De raad stelt zich op het standpunt dat de uitbreiding van het stadhuis een verbetering betekent voor de samenwerking en de dienstverlening naar burgers toe, nu de medewerkers van de gemeente grotendeels binnen één gebouw werkzaam zullen zijn. In hetgeen [appellant] heeft aangevoerd ziet de Afdeling geen aanleiding voor het oordeel dat de raad zich niet in redelijkheid op dit standpunt heeft kunnen stellen.

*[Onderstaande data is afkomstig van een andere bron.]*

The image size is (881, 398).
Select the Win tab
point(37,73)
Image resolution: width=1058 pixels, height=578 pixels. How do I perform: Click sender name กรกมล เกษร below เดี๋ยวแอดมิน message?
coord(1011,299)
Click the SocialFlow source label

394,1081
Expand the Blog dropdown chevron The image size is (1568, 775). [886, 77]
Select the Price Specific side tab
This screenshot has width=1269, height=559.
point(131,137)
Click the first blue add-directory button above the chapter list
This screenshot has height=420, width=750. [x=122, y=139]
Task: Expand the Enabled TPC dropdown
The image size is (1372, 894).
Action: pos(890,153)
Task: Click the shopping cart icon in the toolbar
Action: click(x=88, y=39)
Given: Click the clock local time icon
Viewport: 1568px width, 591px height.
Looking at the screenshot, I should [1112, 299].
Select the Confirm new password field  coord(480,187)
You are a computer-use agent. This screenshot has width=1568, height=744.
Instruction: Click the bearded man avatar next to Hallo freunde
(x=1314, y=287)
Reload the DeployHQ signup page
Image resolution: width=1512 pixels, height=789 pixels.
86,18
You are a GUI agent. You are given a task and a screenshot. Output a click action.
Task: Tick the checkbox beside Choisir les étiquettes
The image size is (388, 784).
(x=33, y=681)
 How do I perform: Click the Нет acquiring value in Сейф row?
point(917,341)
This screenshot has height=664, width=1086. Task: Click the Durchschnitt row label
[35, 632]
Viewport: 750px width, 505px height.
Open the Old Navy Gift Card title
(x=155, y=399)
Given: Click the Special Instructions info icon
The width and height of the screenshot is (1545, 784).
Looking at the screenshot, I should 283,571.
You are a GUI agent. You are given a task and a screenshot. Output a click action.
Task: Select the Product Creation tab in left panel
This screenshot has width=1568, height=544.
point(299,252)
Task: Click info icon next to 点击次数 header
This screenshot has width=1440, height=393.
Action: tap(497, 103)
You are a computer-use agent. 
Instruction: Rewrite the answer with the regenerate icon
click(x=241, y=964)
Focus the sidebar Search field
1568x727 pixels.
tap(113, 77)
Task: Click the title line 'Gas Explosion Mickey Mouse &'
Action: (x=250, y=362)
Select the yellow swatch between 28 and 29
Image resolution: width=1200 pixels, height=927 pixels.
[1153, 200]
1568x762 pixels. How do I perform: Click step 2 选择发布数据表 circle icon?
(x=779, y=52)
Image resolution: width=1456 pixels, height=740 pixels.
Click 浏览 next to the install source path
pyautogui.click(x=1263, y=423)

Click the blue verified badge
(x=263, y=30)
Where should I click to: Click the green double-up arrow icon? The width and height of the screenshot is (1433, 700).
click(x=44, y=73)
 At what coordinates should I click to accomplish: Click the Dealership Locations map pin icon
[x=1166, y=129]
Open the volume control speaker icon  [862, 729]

De raad dient voorts bij de keuze van een bestemming een afweging te maken van alle belangen die betrokken zijn bij de vaststelling van het plan. Daarbij heeft de raad beleidsvrijheid. De voor- en nadelen van alternatieven dienen in die afweging te worden meegenomen. De Afdeling ziet in hetgeen [appellant] heeft aangevoerd geen aanleiding voor het oordeel dat de raad zich niet in redelijkheid op het standpunt heeft kunnen stellen dat het voormalige Bestuursgebouw Wageningen UR minder geschikt is voor de beoogde ontwikkeling dan de locatie Markt 22 doordat het minder centraal is gelegen, te ruim is, niet voldoet aan de eisen van brandveiligheid en omvangrijke verbouwingen vergt. Verder zou de benodigde basisinvestering relatief hoog zijn, hetgeen is bevestigd door een extern bureau dat in opdracht van de gemeente een onderzoek heeft gedaan naar de kosten. Onder deze omstandigheden heeft de raad in redelijkheid voor het plangebied kunnen kiezen.
Het betoog faalt.
6.1. Met betrekking tot het betoog van [appellant] dat onvoldoende rekening is gehouden met de verkeersveiligheid, overweegt de Afdeling het volgende. Blijkens de plantoelichting ligt aan het plan een berekening ten grondslag van de verwachte toename van het aantal motorvoertuigbewegingen. Er worden 35 extra motorvoertuigbewegingen verwacht. [appellant] heeft de juistheid van deze berekening niet betwist. De raad heeft ter zitting nader toegelicht dat het grootste gedeelte van deze motorvoertuigbewegingen zich niet zal voordoen bij het stadhuis, maar bij de parkeerplaatsen, die op een aanvaardbare loopafstand van het stadhuis zijn gelegen. Voorts zal het grootste gedeelte van de 35 extra motorvoertuigen per etmaal naar verwachting van medewerkers van de gemeente zijn. De medewerkers van de gemeente ontvangen geen parkeervergunning voor het centrumgebied. Zij kunnen aan de Costerweg of het Salverdaplein parkeren. Bovendien heeft de raad in aanmerking genomen dat een groot deel van de omgeving van het stadhuis autoluw is of een 30 km/u zone heeft. Voor zover [appellant] aanvoert dat het zicht van bestuurders van motorvoertuigen, die vanaf de Markt de Niemeijerstraat in willen rijden, wordt belemmerd door de uitbreiding van het stadhuis, overweegt de Afdeling dat de raad onweersproken heeft gesteld dat de gevel van de nieuwbouw in lijn komt te liggen met de bestaande gevels.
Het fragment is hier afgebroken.